Re: 2.5.69-70 ide-cd to guarantee fault-free CD/DVD burning experience?

Andy Polyakov (appro@fy.chalmers.se)
Wed, 28 May 2003 18:42:53 +0200


> > As for scsi_ioctl.c in more general sense. It apparently doesn't comply
> > with SG HOWTO, in particular it mis-interprets time-out values.
> > Background information and patch is available at
> > http://fy.chalmers.se/~appro/linux/DVD+RW/scsi_ioctl-2.5.69.patch.
> > There're couple of other issues, usage of 'bytes' variable in access_ok

bytes = (hdr.dxfer_len + 511) & ~511;
... access_ok(VERIFY_READ, uaddr, bytes)...
^^^^^ Shouldn't this be
hdr.dxfer_len? At least that's what memcpy-ed to kalloc-ated buffer.

> > and DMA being off when bio_map_user fails,

While tracing problems down I've commented out call to bio_map_user. But
of course it could have failed for more legitimate reasons, couldn't it?
Reasons such as user buffer residing in non DMA-capable region(?) or
being misaligned. But in either case I noticed that DMA is never engaged
on that buffer allocated with kmalloc. The question is if it's
intentional? If answer is yes, then the case is dismissed. If not, then
it should be looked into. Now I don't know if it's apporpriate to
complement GPF_USER with GFP_DMA, but it might be appropriate to retry
bio_map_user on buffer. I'm actually stepping out of my competence
domains here...

> > @@ -1471,8 +1472,13 @@
> > /* Keep count of how much data we've moved. */
> > rq->data += thislen;
> > rq->data_len -= thislen;
> > +#if 0
> > if (rq->cmd[0] == GPCMD_REQUEST_SENSE)
> > rq->sense_len++;
> > +#else
> > + if (rq->flags & REQ_SENSE)
> > + rq->sense_len+=thislen;
> > +#endif
> > } else {
> > confused:
> > printk ("%s: cdrom_pc_intr: The drive "
>
> Hmm confused, care to expand?

rq->sense_len++ is obviously bogus as user-land will only get the first
byte of the sense data [so that you can tell apart deferred and
immediate errors, but you can't tell what was actually wrong]. As for
"if (rq->cmd[0] == GPCMD_REQUEST_SENSE)" vs. "if (rq->flags &
REQ_SENSE)." User-land is permitted to issue REQUEST SENSE on it's own
behalf, isn't it? With "rq->cmd[0] == GPCMD_REQUEST_SENSE" kernel will
provide user-land with sense buffer with bogus data (even if it's
zeros:-). "rq->flags & REQ_SENSE" implies "rq->cmd[0] ==
GPCMD_REQUEST_SENSE" as it happens only when kernel itself pulls the
sense data on behalf of failed command and that's exactly what should be
returned to user. Or is it #if 0/#else/#endif which is confusing? Well,
we don't have to keep that, it's just left-overs from my working copy...

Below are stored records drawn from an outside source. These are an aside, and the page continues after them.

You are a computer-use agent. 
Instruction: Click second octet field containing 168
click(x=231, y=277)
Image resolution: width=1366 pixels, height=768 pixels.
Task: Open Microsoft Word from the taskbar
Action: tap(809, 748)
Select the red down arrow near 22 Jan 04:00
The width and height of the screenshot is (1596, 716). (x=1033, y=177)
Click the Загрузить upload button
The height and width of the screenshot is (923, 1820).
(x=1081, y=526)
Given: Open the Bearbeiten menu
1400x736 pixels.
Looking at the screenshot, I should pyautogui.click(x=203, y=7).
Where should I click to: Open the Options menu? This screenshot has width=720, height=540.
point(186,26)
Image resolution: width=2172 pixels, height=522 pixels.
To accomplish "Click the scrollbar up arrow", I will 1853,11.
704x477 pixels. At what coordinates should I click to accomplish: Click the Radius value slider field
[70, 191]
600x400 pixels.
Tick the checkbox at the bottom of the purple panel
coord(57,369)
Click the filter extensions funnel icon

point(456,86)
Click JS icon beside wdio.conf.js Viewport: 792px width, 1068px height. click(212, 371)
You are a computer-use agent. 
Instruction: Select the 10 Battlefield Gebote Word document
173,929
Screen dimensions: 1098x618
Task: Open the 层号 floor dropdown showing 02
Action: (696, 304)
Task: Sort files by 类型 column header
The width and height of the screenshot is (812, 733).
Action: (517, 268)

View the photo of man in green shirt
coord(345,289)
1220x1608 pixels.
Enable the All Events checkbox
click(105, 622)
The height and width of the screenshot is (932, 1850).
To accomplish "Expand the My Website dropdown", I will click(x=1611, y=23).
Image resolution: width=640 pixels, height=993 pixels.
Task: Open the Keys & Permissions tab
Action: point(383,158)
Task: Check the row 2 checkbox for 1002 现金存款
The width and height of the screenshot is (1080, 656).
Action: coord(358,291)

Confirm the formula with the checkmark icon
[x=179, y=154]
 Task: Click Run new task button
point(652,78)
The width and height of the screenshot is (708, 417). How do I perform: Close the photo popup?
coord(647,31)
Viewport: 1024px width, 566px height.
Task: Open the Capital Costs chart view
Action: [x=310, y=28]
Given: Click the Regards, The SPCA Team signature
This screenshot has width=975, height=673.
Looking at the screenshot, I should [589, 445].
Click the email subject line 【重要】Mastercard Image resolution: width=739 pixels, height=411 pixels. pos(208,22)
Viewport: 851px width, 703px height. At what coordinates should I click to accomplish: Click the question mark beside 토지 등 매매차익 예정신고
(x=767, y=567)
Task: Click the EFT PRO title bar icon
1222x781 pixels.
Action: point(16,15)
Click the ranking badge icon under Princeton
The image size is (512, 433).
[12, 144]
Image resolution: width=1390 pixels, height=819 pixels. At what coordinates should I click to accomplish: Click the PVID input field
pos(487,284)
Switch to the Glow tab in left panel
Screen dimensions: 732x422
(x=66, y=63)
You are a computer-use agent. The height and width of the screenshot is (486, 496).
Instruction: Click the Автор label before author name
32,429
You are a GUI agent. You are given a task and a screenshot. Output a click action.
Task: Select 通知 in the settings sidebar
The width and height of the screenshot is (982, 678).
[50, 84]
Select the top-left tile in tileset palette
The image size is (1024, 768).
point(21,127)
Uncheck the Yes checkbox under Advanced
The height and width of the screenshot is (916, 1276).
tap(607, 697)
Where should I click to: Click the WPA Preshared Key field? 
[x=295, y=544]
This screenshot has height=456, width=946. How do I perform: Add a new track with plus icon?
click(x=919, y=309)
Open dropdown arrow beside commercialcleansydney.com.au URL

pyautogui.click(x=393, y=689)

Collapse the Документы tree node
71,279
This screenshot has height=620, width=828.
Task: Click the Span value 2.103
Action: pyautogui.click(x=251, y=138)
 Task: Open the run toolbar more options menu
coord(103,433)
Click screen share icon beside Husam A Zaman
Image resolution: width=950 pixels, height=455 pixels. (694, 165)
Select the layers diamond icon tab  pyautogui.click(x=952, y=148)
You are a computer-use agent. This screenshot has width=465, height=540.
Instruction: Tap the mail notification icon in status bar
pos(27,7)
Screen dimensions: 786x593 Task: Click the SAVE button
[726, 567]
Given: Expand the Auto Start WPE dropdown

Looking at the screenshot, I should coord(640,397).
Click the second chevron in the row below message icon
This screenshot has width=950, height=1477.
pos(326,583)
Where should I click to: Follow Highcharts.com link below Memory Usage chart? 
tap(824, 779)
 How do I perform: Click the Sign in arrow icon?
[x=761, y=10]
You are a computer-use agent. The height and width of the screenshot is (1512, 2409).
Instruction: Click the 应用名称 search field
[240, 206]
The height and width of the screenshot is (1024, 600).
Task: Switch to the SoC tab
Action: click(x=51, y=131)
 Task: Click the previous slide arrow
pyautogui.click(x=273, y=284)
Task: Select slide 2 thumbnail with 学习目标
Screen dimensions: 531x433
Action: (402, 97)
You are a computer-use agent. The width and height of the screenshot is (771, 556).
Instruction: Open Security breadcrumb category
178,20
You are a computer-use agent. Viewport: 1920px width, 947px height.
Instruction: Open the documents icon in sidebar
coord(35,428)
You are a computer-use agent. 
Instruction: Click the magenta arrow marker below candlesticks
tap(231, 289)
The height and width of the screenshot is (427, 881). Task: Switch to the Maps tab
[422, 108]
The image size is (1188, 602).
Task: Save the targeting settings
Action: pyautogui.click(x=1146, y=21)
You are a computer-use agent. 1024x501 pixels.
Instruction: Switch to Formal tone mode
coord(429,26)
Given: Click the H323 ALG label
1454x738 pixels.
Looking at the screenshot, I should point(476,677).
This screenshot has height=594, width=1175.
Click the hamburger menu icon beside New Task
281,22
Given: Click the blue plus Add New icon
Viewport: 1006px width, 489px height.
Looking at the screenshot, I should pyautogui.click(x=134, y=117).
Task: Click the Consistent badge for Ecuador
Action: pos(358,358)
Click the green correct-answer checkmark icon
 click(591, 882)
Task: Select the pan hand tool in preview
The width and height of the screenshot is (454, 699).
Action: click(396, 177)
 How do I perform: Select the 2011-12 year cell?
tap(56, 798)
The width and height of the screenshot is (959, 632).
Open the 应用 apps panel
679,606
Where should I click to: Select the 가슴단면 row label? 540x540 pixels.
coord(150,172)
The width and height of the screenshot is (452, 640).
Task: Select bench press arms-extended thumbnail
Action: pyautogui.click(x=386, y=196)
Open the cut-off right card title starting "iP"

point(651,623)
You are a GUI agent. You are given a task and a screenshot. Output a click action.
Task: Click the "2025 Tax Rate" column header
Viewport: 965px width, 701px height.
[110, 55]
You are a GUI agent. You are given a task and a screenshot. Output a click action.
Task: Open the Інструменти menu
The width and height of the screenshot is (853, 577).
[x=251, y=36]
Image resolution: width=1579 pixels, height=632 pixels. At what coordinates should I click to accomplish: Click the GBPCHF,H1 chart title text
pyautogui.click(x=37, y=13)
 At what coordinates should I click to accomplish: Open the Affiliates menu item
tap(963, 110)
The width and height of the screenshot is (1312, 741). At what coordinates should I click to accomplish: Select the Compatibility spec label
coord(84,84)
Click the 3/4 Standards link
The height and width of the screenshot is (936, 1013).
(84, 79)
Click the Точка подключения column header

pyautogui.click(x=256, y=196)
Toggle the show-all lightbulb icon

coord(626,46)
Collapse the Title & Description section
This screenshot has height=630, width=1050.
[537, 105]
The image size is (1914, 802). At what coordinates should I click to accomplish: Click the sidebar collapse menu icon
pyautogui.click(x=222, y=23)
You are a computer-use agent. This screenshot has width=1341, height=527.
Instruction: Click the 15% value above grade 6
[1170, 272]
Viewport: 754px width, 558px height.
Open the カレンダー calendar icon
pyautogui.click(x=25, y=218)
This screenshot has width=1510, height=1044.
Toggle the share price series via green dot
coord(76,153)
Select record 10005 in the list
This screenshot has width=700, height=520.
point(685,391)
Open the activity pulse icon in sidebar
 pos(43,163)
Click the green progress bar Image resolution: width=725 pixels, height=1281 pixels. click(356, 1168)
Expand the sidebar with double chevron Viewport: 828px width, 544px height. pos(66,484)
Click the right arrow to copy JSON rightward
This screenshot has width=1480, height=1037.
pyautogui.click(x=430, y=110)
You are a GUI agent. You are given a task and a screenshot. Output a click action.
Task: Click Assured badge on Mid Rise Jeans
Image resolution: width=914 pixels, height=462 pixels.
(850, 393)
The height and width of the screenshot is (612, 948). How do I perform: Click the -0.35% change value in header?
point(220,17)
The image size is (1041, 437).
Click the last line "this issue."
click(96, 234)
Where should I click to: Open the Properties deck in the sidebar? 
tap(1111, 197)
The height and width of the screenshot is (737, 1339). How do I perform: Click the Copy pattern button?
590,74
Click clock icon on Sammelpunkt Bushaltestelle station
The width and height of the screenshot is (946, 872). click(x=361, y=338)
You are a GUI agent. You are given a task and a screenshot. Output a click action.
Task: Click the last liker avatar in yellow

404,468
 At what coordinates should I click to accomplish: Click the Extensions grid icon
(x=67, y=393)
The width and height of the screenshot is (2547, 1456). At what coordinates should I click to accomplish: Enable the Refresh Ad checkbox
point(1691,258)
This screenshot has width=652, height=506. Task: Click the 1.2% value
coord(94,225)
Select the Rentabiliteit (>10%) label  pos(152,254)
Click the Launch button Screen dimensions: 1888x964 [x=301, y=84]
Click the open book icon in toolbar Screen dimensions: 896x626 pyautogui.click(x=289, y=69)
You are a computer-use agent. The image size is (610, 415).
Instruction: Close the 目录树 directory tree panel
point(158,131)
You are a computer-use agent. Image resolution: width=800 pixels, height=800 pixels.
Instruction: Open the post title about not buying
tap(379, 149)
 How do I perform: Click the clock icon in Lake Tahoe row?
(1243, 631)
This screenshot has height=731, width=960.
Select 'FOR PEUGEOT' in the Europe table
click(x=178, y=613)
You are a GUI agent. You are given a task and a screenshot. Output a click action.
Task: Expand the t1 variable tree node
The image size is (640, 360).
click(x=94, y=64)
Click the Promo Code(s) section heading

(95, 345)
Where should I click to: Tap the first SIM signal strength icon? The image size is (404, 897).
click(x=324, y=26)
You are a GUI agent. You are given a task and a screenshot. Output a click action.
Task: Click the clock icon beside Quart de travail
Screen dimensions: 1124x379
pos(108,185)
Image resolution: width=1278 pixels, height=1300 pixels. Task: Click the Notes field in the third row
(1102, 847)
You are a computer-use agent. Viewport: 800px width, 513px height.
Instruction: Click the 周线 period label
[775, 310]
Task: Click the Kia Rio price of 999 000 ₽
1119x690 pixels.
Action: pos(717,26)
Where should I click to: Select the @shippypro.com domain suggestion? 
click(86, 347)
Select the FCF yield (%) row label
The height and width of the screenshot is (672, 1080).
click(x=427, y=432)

> Sorry I misread that, ->data is the one we want. I'm wondering how this
> got mixed up... So to clarify:
>
> char *ibuf = req->data;
>
> if (!blk_pc_request(req))
> return;
> if (!ibuf)
> return;

But req->data is assigned NULL every time bio_map_user succeeds! Just
follow it in sg_io():

buffer=NULL; ...
bio=bio_map_user(...);
if (!bio) buffer=kmalloc(...);
rq->data=buffer;

So that if(!req->data) is true most of the time [as bio_map_user
succeeds most of the time]... As for req->buffer. Given that only first
4 bytes/32 bits are manipulated it's actually safe to dereference it
directly, isn't it? A.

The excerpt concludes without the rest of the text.